For example, one wants to predict house prices and have two input features the length and width of the house. Sometimes, one also includes ‘derived’ polynomial input features, such as area, which is length * width.
1) What is the point of including derived features? Shouldn’t a neural network learn the connection between length, width and price during the training? Why isn’t the third feature, area, redundant?
In addition, sometimes I also see that people run genetic selection algorithms on the input features in order to reduce their number.

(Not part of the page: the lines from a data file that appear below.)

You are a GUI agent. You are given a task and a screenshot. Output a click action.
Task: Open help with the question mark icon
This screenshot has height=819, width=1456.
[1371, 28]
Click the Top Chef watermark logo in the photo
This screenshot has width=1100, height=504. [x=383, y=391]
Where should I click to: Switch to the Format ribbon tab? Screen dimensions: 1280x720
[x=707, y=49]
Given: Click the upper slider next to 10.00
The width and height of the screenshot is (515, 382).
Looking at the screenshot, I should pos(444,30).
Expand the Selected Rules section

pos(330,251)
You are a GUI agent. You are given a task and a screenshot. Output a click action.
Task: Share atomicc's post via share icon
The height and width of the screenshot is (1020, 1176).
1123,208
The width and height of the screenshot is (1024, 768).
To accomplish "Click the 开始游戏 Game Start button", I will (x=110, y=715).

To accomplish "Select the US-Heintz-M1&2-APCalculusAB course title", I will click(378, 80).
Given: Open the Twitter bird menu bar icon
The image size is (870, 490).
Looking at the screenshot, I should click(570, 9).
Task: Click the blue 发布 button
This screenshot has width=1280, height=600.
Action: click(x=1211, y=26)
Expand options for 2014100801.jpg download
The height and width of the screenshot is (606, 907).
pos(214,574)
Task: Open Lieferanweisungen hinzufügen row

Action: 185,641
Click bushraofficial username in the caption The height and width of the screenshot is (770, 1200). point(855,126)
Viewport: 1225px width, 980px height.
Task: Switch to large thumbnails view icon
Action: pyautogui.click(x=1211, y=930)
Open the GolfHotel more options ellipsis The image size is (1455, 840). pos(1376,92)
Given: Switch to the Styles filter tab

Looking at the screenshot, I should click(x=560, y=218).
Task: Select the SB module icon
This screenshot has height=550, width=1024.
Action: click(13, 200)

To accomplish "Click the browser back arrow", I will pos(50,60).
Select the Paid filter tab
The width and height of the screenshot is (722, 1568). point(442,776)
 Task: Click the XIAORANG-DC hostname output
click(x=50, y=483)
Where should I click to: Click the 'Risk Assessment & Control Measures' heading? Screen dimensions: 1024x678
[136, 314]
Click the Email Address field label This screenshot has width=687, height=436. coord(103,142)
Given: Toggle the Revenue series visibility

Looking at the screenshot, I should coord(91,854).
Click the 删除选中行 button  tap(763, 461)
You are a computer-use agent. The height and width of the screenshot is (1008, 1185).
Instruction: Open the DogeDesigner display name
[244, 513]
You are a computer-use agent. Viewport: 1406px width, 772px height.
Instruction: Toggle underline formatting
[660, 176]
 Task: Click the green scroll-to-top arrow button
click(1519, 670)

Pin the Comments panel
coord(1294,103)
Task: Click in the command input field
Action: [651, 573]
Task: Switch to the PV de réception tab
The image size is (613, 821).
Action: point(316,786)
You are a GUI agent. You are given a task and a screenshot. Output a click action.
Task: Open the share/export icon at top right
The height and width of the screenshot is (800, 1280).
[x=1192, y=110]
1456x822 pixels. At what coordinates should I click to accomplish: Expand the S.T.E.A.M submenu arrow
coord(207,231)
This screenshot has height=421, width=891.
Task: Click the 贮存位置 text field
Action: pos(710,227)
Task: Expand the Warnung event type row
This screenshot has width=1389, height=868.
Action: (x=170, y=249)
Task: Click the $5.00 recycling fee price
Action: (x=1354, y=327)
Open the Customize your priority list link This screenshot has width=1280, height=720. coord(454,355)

2) What is the point of reducing the input features if they all contain useful information? Shouldn’t the neural network assign appropriate weights to each input feature according to its importance? What is the point of running genetic selection algorithms?
1): Including derived features is a way to inject expert knowledge into the training process, and so to accelerate it. For example, I work with physicists a lot in my research. When I’m building an optimization model, they’ll give me 3 or 4 parameters, but they usually also know certain forms that are supposed to appear in the equation. For example, I might get variables n and l, but the expert knows that n∗l is important. By including it as a feature, I save the model the extra effort of finding out that n∗l is important. Granted, sometimes domain experts are wrong, but in my experience, they usually know what they’re talking about.
2): There are two reasons I know of for this. First, if you have thousands of features supplied (as often happens in real world data), and are short on CPU time for training (also a common occurrence), you can use a number of different feature selection algorithms to pare down the feature space in advance. The principled approaches to this often use information-theoretic measures to select the features with the highest predictive power. Second, even if you can afford to train on all the data and all the features you have, neural networks are often criticized for being ‘black box’ models. Reducing the feature space in advance can help to mitigate this issue. For example, a user looking at the NN cannot easily tell whether a weight of 0.01 means “0, but the optimization process didn’t quite get there” or “This feature is important, but has to be reduced in value prior to use”. Using feature selection in advance to remove useless features makes this less of an issue.